Scaling Real-Time Financial Data Infrastructure: A Modern Security Master Blueprint

Why Your Legacy Security Master Can’t Keep Up

Security master, a centralized repository for all financial instrument data that serves as the golden source of truth widely developed and used within financial institutions, was primarily a back-office system focused on reliability and end-of-day accuracy. However, its role has shifted significantly over the years. The demands of modern trading and risk management have turned the security master into a critical, real-time component within the system, exposing some fundamental limitations of legacy infrastructure.

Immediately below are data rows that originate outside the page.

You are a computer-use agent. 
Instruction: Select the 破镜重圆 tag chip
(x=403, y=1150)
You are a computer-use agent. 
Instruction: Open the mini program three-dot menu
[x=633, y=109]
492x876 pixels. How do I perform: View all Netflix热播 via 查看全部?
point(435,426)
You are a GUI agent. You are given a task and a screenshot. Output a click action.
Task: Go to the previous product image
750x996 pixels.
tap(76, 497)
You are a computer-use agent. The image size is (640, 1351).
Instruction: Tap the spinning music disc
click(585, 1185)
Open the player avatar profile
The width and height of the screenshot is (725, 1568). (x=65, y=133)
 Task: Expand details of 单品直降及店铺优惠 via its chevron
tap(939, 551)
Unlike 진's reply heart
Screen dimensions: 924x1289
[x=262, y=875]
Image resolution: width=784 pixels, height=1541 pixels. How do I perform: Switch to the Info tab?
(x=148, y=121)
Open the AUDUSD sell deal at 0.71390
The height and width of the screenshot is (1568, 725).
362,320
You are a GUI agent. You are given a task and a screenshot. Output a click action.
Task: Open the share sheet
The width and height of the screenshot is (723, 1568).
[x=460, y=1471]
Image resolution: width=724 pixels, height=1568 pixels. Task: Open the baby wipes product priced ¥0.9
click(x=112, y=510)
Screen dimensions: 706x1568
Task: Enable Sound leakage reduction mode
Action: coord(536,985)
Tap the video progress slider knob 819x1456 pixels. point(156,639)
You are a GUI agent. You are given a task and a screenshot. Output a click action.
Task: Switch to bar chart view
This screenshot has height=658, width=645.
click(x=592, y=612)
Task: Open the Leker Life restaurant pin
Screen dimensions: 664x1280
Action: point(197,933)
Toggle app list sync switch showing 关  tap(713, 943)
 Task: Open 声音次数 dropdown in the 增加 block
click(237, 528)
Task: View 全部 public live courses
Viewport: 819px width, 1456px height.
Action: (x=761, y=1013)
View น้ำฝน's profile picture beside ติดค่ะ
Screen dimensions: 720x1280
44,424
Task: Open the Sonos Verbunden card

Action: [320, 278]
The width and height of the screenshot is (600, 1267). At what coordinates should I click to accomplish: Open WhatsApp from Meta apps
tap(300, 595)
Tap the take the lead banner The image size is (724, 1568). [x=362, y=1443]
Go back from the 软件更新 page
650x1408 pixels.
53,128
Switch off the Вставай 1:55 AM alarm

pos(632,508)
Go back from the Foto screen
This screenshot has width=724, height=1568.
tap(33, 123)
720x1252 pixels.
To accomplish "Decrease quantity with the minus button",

Latency: Decades ago, not too much would change in a second. Today, a single second contains entire market moves. For high-frequency trading (HFT), pre-trade checks, and real-time risk, the security master’s lookup latency translates directly to lost profitability or unmanaged exposure. Every millisecond matters.
Exploding Data Volume: A modern security master must keep track of tens of millions of records (i.e., stocks, cryptocurrencies, intricate derivatives, ETFs, and structured products), each with hundreds of constantly changing attributes. These datasets now range from hundreds of gigabytes to several terabytes.
Concurrency: The security master is no longer just a back-office batch system. It’s a real-time API, handling hundreds of thousands, even millions, of simultaneous requests from traders, algorithms, and risk engines. Legacy systems simply can’t handle this volume, leading to unpredictable delays and service outages.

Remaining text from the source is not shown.